## Required work
Copy the following records verbatim, keeping every line in its original order.

## Records provided
(begin)
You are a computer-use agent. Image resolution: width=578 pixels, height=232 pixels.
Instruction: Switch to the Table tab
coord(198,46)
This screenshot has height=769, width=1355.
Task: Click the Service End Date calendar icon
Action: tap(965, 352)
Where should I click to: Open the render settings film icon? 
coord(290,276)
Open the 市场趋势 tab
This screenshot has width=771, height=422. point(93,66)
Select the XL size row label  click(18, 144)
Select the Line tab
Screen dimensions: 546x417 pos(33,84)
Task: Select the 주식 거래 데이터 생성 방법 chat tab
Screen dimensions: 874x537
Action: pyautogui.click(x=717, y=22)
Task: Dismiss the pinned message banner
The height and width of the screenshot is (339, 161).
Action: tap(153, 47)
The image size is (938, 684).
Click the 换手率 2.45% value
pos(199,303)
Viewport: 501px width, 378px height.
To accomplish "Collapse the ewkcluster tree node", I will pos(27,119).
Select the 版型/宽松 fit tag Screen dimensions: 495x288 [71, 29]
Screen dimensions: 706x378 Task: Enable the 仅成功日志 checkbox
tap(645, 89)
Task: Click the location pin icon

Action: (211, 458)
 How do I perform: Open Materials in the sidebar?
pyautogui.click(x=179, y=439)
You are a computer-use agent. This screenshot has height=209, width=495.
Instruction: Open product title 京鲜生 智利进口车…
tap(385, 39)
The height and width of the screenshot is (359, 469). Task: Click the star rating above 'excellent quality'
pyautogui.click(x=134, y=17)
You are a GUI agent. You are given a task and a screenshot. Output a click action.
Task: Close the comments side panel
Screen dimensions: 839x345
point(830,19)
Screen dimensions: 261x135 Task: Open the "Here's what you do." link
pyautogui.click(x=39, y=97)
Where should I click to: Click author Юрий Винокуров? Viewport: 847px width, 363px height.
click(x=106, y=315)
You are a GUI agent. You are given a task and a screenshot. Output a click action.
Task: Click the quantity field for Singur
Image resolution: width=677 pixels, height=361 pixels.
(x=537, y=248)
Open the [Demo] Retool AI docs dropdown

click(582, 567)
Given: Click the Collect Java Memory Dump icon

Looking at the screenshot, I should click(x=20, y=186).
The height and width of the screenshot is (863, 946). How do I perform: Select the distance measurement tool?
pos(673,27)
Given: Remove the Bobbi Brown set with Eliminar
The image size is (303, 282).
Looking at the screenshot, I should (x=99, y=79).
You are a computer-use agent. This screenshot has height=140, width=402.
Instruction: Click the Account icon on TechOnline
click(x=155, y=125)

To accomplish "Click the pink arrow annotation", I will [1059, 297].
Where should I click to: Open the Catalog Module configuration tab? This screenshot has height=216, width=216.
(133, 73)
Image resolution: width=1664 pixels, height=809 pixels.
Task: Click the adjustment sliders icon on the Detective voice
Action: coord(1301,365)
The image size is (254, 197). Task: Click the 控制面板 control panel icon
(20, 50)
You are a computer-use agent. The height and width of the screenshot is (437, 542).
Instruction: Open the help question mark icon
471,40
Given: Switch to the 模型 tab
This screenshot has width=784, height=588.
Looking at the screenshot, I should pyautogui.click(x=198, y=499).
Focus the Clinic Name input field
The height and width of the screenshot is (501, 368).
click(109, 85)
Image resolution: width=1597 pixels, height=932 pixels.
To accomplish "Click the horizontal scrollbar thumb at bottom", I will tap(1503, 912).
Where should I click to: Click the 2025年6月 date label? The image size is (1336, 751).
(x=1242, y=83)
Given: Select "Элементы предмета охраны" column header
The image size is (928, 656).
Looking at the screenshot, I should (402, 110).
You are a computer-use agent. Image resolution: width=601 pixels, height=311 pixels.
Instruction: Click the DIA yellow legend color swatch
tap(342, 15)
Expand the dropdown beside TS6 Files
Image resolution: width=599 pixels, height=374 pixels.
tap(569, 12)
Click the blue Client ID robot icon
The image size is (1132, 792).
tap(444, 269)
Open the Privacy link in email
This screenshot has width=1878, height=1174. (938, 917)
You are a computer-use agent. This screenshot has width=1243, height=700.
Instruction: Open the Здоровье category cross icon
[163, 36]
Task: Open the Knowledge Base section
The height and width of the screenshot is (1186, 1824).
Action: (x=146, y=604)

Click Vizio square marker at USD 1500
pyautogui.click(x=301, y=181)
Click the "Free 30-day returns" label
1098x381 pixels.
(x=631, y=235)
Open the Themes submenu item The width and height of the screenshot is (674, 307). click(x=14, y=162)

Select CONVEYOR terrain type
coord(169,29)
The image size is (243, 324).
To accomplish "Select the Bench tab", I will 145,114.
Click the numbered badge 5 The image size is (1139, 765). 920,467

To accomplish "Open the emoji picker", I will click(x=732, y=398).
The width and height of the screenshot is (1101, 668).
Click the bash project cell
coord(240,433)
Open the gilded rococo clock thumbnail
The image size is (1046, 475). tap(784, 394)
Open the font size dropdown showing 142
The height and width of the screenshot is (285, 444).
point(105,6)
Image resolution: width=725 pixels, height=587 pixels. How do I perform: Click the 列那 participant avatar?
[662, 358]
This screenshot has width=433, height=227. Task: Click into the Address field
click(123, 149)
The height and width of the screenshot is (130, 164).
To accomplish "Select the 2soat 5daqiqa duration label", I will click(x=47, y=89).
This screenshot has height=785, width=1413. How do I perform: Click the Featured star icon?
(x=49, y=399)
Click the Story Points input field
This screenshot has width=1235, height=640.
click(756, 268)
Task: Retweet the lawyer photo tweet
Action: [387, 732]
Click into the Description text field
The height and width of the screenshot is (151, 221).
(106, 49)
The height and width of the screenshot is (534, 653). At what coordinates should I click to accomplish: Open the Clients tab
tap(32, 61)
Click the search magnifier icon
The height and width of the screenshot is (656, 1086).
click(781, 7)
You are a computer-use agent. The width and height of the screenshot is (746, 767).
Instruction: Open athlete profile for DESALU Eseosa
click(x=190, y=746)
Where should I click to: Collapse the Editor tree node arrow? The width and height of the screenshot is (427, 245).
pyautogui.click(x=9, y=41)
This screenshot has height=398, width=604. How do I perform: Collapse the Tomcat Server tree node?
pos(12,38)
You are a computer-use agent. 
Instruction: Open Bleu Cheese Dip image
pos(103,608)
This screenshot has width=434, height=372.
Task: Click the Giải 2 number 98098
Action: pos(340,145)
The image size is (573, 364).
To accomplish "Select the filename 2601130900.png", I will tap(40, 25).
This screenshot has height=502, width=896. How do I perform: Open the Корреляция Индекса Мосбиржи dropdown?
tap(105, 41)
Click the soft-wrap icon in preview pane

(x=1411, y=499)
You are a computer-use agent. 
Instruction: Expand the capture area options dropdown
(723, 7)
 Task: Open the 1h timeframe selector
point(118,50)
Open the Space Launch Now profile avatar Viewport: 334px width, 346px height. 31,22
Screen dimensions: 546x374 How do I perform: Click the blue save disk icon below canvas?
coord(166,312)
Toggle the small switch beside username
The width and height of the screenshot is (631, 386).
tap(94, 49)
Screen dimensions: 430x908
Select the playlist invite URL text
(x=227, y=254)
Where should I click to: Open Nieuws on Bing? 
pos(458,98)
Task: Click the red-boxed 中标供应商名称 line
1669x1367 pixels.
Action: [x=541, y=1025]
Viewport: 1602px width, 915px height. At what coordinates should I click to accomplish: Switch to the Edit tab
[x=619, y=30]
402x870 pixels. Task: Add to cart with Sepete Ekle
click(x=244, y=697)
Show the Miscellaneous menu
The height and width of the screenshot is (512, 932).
(end)
## Solution below
You are a computer-use agent. Image resolution: width=578 pixels, height=232 pixels.
Instruction: Switch to the Table tab
coord(198,46)
This screenshot has height=769, width=1355.
Task: Click the Service End Date calendar icon
Action: tap(965, 352)
Where should I click to: Open the render settings film icon? 
coord(290,276)
Open the 市场趋势 tab
This screenshot has width=771, height=422. point(93,66)
Select the XL size row label  click(18, 144)
Select the Line tab
Screen dimensions: 546x417 pos(33,84)
Task: Select the 주식 거래 데이터 생성 방법 chat tab
Screen dimensions: 874x537
Action: pyautogui.click(x=717, y=22)
Task: Dismiss the pinned message banner
The height and width of the screenshot is (339, 161).
Action: tap(153, 47)
The image size is (938, 684).
Click the 换手率 2.45% value
pos(199,303)
Viewport: 501px width, 378px height.
To accomplish "Collapse the ewkcluster tree node", I will pos(27,119).
Select the 版型/宽松 fit tag Screen dimensions: 495x288 [71, 29]
Screen dimensions: 706x378 Task: Enable the 仅成功日志 checkbox
tap(645, 89)
Task: Click the location pin icon

Action: (211, 458)
 How do I perform: Open Materials in the sidebar?
pyautogui.click(x=179, y=439)
You are a computer-use agent. This screenshot has height=209, width=495.
Instruction: Open product title 京鲜生 智利进口车…
tap(385, 39)
The height and width of the screenshot is (359, 469). Task: Click the star rating above 'excellent quality'
pyautogui.click(x=134, y=17)
You are a GUI agent. You are given a task and a screenshot. Output a click action.
Task: Close the comments side panel
Screen dimensions: 839x345
point(830,19)
Screen dimensions: 261x135 Task: Open the "Here's what you do." link
pyautogui.click(x=39, y=97)
Where should I click to: Click author Юрий Винокуров? Viewport: 847px width, 363px height.
click(x=106, y=315)
You are a GUI agent. You are given a task and a screenshot. Output a click action.
Task: Click the quantity field for Singur
Image resolution: width=677 pixels, height=361 pixels.
(x=537, y=248)
Open the [Demo] Retool AI docs dropdown

click(582, 567)
Given: Click the Collect Java Memory Dump icon

Looking at the screenshot, I should click(x=20, y=186).
The height and width of the screenshot is (863, 946). How do I perform: Select the distance measurement tool?
pos(673,27)
Given: Remove the Bobbi Brown set with Eliminar
The image size is (303, 282).
Looking at the screenshot, I should (x=99, y=79).
You are a computer-use agent. This screenshot has height=140, width=402.
Instruction: Click the Account icon on TechOnline
click(x=155, y=125)

To accomplish "Click the pink arrow annotation", I will [1059, 297].
Where should I click to: Open the Catalog Module configuration tab? This screenshot has height=216, width=216.
(133, 73)
Image resolution: width=1664 pixels, height=809 pixels.
Task: Click the adjustment sliders icon on the Detective voice
Action: coord(1301,365)
The image size is (254, 197). Task: Click the 控制面板 control panel icon
(20, 50)
You are a computer-use agent. The height and width of the screenshot is (437, 542).
Instruction: Open the help question mark icon
471,40
Given: Switch to the 模型 tab
This screenshot has width=784, height=588.
Looking at the screenshot, I should pyautogui.click(x=198, y=499).
Focus the Clinic Name input field
The height and width of the screenshot is (501, 368).
click(109, 85)
Image resolution: width=1597 pixels, height=932 pixels.
To accomplish "Click the horizontal scrollbar thumb at bottom", I will tap(1503, 912).
Where should I click to: Click the 2025年6月 date label? The image size is (1336, 751).
(x=1242, y=83)
Given: Select "Элементы предмета охраны" column header
The image size is (928, 656).
Looking at the screenshot, I should (402, 110).
You are a computer-use agent. Image resolution: width=601 pixels, height=311 pixels.
Instruction: Click the DIA yellow legend color swatch
tap(342, 15)
Expand the dropdown beside TS6 Files
Image resolution: width=599 pixels, height=374 pixels.
tap(569, 12)
Click the blue Client ID robot icon
The image size is (1132, 792).
tap(444, 269)
Open the Privacy link in email
This screenshot has width=1878, height=1174. (938, 917)
You are a computer-use agent. This screenshot has width=1243, height=700.
Instruction: Open the Здоровье category cross icon
[163, 36]
Task: Open the Knowledge Base section
The height and width of the screenshot is (1186, 1824).
Action: (x=146, y=604)

Click Vizio square marker at USD 1500
pyautogui.click(x=301, y=181)
Click the "Free 30-day returns" label
1098x381 pixels.
(x=631, y=235)
Open the Themes submenu item The width and height of the screenshot is (674, 307). click(x=14, y=162)

Select CONVEYOR terrain type
coord(169,29)
The image size is (243, 324).
To accomplish "Select the Bench tab", I will 145,114.
Click the numbered badge 5 The image size is (1139, 765). 920,467

To accomplish "Open the emoji picker", I will click(x=732, y=398).
The width and height of the screenshot is (1101, 668).
Click the bash project cell
coord(240,433)
Open the gilded rococo clock thumbnail
The image size is (1046, 475). tap(784, 394)
Open the font size dropdown showing 142
The height and width of the screenshot is (285, 444).
point(105,6)
Image resolution: width=725 pixels, height=587 pixels. How do I perform: Click the 列那 participant avatar?
[662, 358]
This screenshot has width=433, height=227. Task: Click into the Address field
click(123, 149)
The height and width of the screenshot is (130, 164).
To accomplish "Select the 2soat 5daqiqa duration label", I will click(x=47, y=89).
This screenshot has height=785, width=1413. How do I perform: Click the Featured star icon?
(x=49, y=399)
Click the Story Points input field
This screenshot has width=1235, height=640.
click(756, 268)
Task: Retweet the lawyer photo tweet
Action: [387, 732]
Click into the Description text field
The height and width of the screenshot is (151, 221).
(106, 49)
The height and width of the screenshot is (534, 653). At what coordinates should I click to accomplish: Open the Clients tab
tap(32, 61)
Click the search magnifier icon
The height and width of the screenshot is (656, 1086).
click(781, 7)
You are a computer-use agent. The width and height of the screenshot is (746, 767).
Instruction: Open athlete profile for DESALU Eseosa
click(x=190, y=746)
Where should I click to: Collapse the Editor tree node arrow? The width and height of the screenshot is (427, 245).
pyautogui.click(x=9, y=41)
This screenshot has height=398, width=604. How do I perform: Collapse the Tomcat Server tree node?
pos(12,38)
You are a computer-use agent. 
Instruction: Open Bleu Cheese Dip image
pos(103,608)
This screenshot has width=434, height=372.
Task: Click the Giải 2 number 98098
Action: pos(340,145)
The image size is (573, 364).
To accomplish "Select the filename 2601130900.png", I will tap(40, 25).
This screenshot has height=502, width=896. How do I perform: Open the Корреляция Индекса Мосбиржи dropdown?
tap(105, 41)
Click the soft-wrap icon in preview pane

(x=1411, y=499)
You are a computer-use agent. 
Instruction: Expand the capture area options dropdown
(723, 7)
 Task: Open the 1h timeframe selector
point(118,50)
Open the Space Launch Now profile avatar Viewport: 334px width, 346px height. 31,22
Screen dimensions: 546x374 How do I perform: Click the blue save disk icon below canvas?
coord(166,312)
Toggle the small switch beside username
The width and height of the screenshot is (631, 386).
tap(94, 49)
Screen dimensions: 430x908
Select the playlist invite URL text
(x=227, y=254)
Where should I click to: Open Nieuws on Bing? 
pos(458,98)
Task: Click the red-boxed 中标供应商名称 line
1669x1367 pixels.
Action: [x=541, y=1025]
Viewport: 1602px width, 915px height. At what coordinates should I click to accomplish: Switch to the Edit tab
[x=619, y=30]
402x870 pixels. Task: Add to cart with Sepete Ekle
click(x=244, y=697)
Show the Miscellaneous menu
The height and width of the screenshot is (512, 932).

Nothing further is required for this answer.